# What to produce
Below are some entries. Repeat exactly the lines from the one with "This screenshot has height=886, width=1587." through the one with "You are a computer-use agent. Screen dimensions: 450x800", and only those.

-- Input data follows --

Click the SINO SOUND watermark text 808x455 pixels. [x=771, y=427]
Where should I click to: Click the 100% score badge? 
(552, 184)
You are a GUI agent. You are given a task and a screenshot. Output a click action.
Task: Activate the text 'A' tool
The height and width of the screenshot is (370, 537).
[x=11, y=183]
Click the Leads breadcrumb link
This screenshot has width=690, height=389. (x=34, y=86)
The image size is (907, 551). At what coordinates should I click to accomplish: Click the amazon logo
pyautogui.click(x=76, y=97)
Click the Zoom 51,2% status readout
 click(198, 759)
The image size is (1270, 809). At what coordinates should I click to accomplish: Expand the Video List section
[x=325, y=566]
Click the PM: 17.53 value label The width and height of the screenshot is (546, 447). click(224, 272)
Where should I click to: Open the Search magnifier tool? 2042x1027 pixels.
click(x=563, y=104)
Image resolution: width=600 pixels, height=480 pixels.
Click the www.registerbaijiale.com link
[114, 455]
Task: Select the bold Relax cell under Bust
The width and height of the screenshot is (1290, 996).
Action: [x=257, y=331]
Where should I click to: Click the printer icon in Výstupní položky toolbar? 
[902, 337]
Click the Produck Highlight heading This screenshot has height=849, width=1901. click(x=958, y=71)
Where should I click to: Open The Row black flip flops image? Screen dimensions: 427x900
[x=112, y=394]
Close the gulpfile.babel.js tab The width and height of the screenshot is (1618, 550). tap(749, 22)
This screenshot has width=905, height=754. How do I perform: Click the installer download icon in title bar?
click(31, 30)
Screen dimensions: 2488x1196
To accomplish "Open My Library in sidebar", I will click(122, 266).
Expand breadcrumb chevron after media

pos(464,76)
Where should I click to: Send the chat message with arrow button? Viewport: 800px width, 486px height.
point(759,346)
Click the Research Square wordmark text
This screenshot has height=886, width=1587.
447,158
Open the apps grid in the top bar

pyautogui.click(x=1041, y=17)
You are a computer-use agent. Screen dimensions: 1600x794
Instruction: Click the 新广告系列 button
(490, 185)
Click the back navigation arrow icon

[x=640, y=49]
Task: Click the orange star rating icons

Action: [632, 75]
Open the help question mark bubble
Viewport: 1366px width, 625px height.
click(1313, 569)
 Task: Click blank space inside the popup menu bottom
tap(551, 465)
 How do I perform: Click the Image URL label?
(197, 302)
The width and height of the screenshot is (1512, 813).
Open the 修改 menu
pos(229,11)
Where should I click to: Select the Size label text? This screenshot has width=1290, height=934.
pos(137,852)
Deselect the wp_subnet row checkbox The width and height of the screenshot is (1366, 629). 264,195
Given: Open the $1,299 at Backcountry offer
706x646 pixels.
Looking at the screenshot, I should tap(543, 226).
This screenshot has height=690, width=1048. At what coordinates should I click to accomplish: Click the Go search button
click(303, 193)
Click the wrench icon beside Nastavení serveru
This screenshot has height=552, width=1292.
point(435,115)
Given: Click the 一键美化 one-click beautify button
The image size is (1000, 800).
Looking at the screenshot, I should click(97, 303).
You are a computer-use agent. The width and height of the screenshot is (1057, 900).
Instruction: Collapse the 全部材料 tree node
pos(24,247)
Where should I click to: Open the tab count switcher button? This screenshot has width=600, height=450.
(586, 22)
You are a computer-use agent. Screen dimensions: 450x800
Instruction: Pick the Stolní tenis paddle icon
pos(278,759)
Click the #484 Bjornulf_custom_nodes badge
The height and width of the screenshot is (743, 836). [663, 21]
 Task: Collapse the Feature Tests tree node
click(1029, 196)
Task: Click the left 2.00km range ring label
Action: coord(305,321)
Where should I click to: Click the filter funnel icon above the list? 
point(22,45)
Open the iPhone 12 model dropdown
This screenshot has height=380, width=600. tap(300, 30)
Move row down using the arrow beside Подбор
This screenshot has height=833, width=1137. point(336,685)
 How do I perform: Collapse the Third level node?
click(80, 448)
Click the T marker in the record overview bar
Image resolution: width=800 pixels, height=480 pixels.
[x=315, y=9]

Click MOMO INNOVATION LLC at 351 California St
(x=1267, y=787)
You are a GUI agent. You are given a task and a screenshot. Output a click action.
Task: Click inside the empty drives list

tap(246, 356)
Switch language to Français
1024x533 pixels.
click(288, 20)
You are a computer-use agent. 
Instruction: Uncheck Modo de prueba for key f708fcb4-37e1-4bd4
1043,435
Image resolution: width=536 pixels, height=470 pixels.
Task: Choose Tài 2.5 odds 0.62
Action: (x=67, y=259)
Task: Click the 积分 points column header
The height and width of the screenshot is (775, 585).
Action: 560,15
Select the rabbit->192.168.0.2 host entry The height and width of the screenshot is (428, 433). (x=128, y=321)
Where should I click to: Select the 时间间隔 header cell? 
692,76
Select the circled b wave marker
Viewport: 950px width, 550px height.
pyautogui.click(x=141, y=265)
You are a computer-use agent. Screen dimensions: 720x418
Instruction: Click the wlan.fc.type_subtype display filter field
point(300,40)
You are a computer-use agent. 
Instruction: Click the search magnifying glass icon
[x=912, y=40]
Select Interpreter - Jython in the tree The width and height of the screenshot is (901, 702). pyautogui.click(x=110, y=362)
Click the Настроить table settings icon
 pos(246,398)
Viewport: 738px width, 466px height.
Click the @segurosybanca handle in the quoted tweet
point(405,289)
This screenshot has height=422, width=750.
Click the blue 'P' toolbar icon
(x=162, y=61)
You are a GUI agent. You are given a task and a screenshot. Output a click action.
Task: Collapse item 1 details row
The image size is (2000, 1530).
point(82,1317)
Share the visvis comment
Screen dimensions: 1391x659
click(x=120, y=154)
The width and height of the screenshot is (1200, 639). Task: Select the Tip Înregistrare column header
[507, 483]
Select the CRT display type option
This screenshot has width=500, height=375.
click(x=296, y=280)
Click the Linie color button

-- Input data concluded --

# The answer
This screenshot has height=886, width=1587.
447,158
Open the apps grid in the top bar

pyautogui.click(x=1041, y=17)
You are a computer-use agent. Screen dimensions: 1600x794
Instruction: Click the 新广告系列 button
(490, 185)
Click the back navigation arrow icon

[x=640, y=49]
Task: Click the orange star rating icons

Action: [632, 75]
Open the help question mark bubble
Viewport: 1366px width, 625px height.
click(1313, 569)
 Task: Click blank space inside the popup menu bottom
tap(551, 465)
 How do I perform: Click the Image URL label?
(197, 302)
The width and height of the screenshot is (1512, 813).
Open the 修改 menu
pos(229,11)
Where should I click to: Select the Size label text? This screenshot has width=1290, height=934.
pos(137,852)
Deselect the wp_subnet row checkbox The width and height of the screenshot is (1366, 629). 264,195
Given: Open the $1,299 at Backcountry offer
706x646 pixels.
Looking at the screenshot, I should tap(543, 226).
This screenshot has height=690, width=1048. At what coordinates should I click to accomplish: Click the Go search button
click(303, 193)
Click the wrench icon beside Nastavení serveru
This screenshot has height=552, width=1292.
point(435,115)
Given: Click the 一键美化 one-click beautify button
The image size is (1000, 800).
Looking at the screenshot, I should click(97, 303).
You are a computer-use agent. The width and height of the screenshot is (1057, 900).
Instruction: Collapse the 全部材料 tree node
pos(24,247)
Where should I click to: Open the tab count switcher button? This screenshot has width=600, height=450.
(586, 22)
You are a computer-use agent. Screen dimensions: 450x800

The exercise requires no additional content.